§ **SOURCE PASSAGE**:
◇ ◇ ◇ ◇ ◇

Research Article: Genetic and physiological basis for antibody production by Kluyveromyces marxianus

Date Published: April 12, 2018

Publisher: Springer Berlin Heidelberg

Author(s): Yumiko Nambu-Nishida, Keiji Nishida, Tomohisa Hasunuma, Akihiko Kondo.

http://doi.org/10.1186/s13568-018-0588-1

Abstract

Kluyveromyces marxianus is a thermotolerant, crabtree-negative yeast, which preferentially directs metabolism (e.g., from the tricarboxylic acid cycle) to aerobic alcoholic fermentation. Thus K. marxianus has great potential for engineering to produce various materials under aerobic cultivation conditions. In this study, we engineered K. marxianus to produce and secrete a single-chain antibody (scFv), a product that is highly valuable but has historically proven difficult to generate at large scale. scFv production was obtained with strains carrying either plasmid-borne or genomically integrated constructs using various combinations of promoters (PMDH1 or PACO1) and secretion signal peptides (KmINUss or Scα-MFss). As the wild-type K. marxianus secretes endogenous inulinase predominantly, the corresponding INU1 gene was disrupted using a Clustered Regularly Interspaced Short Palindromic Repeat (CRISPR)—associated protein (CRISPR–Cas9) system to re-direct resources to scFv production. Genomic integration was used to replace INU1 with sequences encoding a fusion of the INU1 signal peptide to scFv; the resulting construct yielded the highest scFv production among the strains tested. Optimization of growth conditions revealed that scFv production by this strain was enhanced by incubation at 30 °C in xylose medium containing 200 mM MgSO4. These results together demonstrate that K. marxianus has the potential to serve as a host strain for antibody production.

◇ ◇ ◇ ◇ ◇

§ **DATA EXTRACTS**:
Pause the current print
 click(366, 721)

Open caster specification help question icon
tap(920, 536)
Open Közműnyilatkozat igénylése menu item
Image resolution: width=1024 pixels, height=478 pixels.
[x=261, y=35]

◇ ◇ ◇ ◇ ◇

§ **QUESTIONS ON THE MATERIAL**:
[1] According to the abstract on antibody production by Kluyveromyces marxianus, at what temperature was scFv production enhanced?
[2] Decide whether each statement agrees with the abstract on antibody production by Kluyveromyces marxianus, answering yes or no and quoting the deciding words: (a) K. marxianus is described as a crabtree-negative yeast. (b) The INU1 gene was disrupted with a CRISPR–Cas9 system. (c) A plasmid-borne construct gave the highest scFv production among the strains tested.
[3] Carry on the abstract on antibody production by Kluyveromyces marxianus, starting after its final sentence.

§ **RESULTS IN ORDER**:
[1] 30 °C

[2]
(a) Yes: "Kluyveromyces marxianus is a thermotolerant, crabtree-negative yeast"
(b) Yes: "the corresponding INU1 gene was disrupted using a Clustered Regularly Interspaced Short Palindromic Repeat (CRISPR)—associated protein (CRISPR–Cas9) system"
(c) No: "Genomic integration was used to replace INU1 with sequences encoding a fusion of the INU1 signal peptide to scFv; the resulting construct yielded the highest scFv production among the strains tested"

[3]
Partial Text

Production of biopharmaceuticals requires the difficult choice of a host cell capable of generating the desired product in an active and safe form, devoid of unwanted modification or contamination. Additionally, some biopharmaceuticals such as antibodies have proven difficult to express at high levels. Chinese hamster ovary (CHO) cells and yeasts are the major hosts that have been engineered to produce biopharmaceutical products, including antibodies (Maccani et al. 2014). As mammalian cells, CHO cells produce mammalian-derived proteins in an active form, bearing appropriate modifications such as glycosylation. However, the development of stable cell lines takes very long times (6–12 months), and the cost of cell culture is very high (Lai et al. 2013). Bacterial expression host such as Escherichia coli provides much cheaper option, while proteins that require eukaryotic post-translational modifications are not suitable (Swartz 2001; Jevševar et al. 2005). Yeast cells such as Pichia pastoris may provide much faster and cheaper ways of production (Çelik and Çalık 2012); while this yeast can be engineered to serve as a suitable hosts, highly complex proteins such as antibodies can be difficult to express efficiently in this system (Nielsen 2013). In the previous study, we have shown that Kluyveromyces marxianus grow faster than Saccharomyces cerevisiae at wider range of temperature (Nambu-Nishida et al. 2017). K. marxianus also does not show obligate ethanol production aerobically and thus is expected to be engineered to produce various substrates (Wagner and Alper 2016).

In this study, we demonstrated that K. marxianus NBRC1777 can be engineered to express and secrete a single-chain antibody. We showed that secretion of scFv could be changed substantially by use of various genetic constructs and by modification of the growth conditions.